L’accord précise que l’élection sera supervisée par l’American Arbitration Association. L’administration de l’université a accepté de ne pas s’immiscer dans la campagne du syndicat et de demander à tous les superviseurs de rester neutres. L’administration a également accepté de reconnaître immédiatement le syndicat et d’entamer des négociations avec lui si une majorité des professeurs contractuels votent oui.
Ce sera une unité de négociation inclusive. Les professeurs du collège des sciences infirmières seront inclus, tout comme les professeurs qui effectuent des services universitaires. Seuls les professeurs contractuels dont les tâches sont à plus de 50 pour cent administratives – comme les directeurs de département et les doyens – ne feront pas partie de l’unité. La CFU-UAW a emprunté cette formule aux syndicats de professeurs à temps plein d’universités publiques comme Rutgers.

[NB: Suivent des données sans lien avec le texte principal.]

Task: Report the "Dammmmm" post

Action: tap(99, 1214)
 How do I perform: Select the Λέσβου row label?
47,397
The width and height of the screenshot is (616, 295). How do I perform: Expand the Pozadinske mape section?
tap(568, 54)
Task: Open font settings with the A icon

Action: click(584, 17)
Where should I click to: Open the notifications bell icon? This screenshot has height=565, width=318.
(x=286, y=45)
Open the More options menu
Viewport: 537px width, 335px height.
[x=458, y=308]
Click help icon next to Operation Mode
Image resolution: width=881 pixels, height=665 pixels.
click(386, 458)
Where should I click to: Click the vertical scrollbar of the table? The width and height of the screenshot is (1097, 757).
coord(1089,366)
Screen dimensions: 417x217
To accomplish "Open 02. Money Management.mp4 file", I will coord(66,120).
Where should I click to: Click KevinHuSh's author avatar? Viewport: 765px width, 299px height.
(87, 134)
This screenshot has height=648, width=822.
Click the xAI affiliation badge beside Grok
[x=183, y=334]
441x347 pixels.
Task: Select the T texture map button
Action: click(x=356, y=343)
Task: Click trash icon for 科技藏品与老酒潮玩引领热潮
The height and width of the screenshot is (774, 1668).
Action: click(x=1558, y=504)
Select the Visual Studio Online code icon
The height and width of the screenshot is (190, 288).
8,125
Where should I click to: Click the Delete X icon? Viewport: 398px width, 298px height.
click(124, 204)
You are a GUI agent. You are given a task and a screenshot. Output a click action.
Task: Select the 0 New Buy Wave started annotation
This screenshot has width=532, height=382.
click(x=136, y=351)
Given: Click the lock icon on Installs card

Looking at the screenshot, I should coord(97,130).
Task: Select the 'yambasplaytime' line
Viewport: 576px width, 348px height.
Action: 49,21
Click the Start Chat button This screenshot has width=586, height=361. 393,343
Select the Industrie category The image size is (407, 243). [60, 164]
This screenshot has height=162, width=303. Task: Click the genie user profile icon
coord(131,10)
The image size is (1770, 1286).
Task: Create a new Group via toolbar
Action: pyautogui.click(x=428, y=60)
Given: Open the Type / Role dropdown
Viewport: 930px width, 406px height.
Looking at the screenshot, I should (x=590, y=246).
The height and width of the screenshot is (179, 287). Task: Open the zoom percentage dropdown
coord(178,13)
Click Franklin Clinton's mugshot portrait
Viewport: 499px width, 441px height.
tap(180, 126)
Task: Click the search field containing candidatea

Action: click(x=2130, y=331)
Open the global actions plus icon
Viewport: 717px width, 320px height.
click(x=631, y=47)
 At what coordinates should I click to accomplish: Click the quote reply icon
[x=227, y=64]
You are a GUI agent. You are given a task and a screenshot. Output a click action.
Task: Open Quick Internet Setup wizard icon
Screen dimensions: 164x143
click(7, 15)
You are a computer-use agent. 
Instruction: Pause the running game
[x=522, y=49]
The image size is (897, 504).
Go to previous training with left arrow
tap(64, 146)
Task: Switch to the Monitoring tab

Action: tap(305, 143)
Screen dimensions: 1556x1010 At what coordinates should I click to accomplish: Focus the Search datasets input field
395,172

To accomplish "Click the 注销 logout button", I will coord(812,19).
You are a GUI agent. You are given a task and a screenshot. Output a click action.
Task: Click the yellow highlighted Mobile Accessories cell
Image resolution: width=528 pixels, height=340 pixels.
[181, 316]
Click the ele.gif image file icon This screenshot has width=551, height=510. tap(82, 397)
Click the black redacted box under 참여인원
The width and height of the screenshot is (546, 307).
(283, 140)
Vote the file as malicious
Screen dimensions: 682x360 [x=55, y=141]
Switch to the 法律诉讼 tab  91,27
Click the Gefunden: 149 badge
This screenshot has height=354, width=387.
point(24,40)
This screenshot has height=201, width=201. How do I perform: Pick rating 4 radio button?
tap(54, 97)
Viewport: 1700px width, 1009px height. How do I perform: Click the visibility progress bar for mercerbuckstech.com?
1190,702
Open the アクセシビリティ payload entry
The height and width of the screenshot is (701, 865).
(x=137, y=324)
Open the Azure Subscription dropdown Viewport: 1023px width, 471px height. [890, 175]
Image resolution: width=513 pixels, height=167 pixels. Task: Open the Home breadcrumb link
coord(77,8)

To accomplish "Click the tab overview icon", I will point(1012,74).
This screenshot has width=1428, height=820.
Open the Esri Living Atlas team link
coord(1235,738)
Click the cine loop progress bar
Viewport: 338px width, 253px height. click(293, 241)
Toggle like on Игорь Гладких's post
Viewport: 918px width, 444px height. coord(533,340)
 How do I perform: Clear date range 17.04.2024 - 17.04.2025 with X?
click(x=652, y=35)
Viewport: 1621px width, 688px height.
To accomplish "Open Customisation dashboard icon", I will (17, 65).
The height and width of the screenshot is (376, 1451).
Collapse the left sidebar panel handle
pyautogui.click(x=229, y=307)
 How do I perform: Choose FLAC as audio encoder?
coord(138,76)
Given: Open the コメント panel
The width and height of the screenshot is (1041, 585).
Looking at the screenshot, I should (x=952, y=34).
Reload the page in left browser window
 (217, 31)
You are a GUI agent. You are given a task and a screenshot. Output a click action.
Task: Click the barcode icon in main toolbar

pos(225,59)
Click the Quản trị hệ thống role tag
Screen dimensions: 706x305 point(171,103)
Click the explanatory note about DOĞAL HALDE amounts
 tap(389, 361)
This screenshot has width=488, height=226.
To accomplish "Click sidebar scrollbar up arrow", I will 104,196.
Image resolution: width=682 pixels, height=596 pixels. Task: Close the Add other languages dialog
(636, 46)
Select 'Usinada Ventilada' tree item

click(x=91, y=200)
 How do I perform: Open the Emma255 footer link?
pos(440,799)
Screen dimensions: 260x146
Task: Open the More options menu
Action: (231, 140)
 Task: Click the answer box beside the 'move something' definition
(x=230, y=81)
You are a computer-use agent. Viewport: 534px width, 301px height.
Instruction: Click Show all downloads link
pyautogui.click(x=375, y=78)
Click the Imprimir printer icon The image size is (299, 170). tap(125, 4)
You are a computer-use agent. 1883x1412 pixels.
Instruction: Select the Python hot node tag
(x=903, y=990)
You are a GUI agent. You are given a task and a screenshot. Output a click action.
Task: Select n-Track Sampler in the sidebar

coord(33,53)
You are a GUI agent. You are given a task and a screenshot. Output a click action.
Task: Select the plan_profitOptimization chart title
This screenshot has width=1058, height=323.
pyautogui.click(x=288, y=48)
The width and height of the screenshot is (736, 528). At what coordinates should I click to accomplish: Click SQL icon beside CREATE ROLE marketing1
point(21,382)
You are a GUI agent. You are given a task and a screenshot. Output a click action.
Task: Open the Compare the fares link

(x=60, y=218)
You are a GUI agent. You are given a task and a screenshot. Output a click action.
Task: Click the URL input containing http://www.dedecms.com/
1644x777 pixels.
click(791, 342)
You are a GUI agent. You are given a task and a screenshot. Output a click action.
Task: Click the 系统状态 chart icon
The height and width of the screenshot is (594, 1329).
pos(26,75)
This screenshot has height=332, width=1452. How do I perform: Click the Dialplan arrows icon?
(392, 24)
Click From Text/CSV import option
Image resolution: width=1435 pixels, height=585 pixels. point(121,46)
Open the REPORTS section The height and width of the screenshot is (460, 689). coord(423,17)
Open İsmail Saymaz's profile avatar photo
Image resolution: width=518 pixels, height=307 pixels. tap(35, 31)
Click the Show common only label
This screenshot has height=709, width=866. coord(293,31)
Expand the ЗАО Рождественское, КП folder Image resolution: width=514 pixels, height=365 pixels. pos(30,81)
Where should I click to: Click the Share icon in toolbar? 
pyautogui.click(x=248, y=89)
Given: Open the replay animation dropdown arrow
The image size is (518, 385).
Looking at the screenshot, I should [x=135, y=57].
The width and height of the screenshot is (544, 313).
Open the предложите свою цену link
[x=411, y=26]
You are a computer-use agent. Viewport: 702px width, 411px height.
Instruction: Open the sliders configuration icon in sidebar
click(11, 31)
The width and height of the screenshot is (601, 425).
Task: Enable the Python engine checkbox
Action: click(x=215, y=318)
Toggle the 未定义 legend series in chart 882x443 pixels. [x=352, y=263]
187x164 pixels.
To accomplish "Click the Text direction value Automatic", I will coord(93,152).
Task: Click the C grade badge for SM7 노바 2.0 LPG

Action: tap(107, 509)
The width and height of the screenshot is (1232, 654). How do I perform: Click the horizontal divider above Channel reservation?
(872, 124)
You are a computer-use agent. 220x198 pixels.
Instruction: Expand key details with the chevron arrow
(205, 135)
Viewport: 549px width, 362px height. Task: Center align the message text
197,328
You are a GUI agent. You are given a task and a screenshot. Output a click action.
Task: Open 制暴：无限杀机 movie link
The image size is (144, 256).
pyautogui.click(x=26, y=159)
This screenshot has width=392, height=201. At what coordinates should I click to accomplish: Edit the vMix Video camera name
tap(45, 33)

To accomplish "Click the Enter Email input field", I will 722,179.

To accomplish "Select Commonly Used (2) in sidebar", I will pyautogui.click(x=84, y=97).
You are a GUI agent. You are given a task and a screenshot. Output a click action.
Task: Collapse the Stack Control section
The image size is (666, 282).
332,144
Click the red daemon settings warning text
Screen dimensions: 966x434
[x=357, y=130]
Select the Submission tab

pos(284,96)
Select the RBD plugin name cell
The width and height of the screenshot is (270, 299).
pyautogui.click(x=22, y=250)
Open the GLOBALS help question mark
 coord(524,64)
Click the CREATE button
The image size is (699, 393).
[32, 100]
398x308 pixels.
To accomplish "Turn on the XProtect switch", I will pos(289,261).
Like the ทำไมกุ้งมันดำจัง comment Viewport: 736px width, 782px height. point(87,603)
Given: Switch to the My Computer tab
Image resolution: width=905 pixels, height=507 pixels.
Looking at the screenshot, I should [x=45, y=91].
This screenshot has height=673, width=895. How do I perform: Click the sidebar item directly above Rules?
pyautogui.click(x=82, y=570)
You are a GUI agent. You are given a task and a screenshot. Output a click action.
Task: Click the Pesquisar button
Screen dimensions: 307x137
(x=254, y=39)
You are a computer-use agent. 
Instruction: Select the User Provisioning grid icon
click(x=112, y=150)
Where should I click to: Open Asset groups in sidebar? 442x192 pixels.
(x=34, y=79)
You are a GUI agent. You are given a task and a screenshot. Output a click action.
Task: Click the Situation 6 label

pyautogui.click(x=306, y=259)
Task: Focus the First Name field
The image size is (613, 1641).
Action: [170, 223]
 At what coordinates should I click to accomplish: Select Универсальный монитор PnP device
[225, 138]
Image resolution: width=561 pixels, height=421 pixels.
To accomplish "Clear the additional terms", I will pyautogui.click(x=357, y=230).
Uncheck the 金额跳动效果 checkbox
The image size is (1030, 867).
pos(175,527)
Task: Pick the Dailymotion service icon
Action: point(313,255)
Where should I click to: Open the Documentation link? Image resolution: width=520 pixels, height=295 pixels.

Le syndicat espère que cet accord servira de modèle à d’autres enseignants contractuels des universités privées.
Rodriguez a déclaré qu’elle était « ravie » qu’elle et ses collègues de l’école de sciences infirmières puissent voter lors des prochaines élections syndicales et participer au processus de négociation. « Nous voulons offrir la meilleure expérience d’apprentissage aux étudiants », a-t-elle déclaré. « Afin de pouvoir offrir une éducation de haute qualité, nous devons avoir le droit de voter sur les questions et les conditions qui nous intéressent et qui ont une influence sur nous. »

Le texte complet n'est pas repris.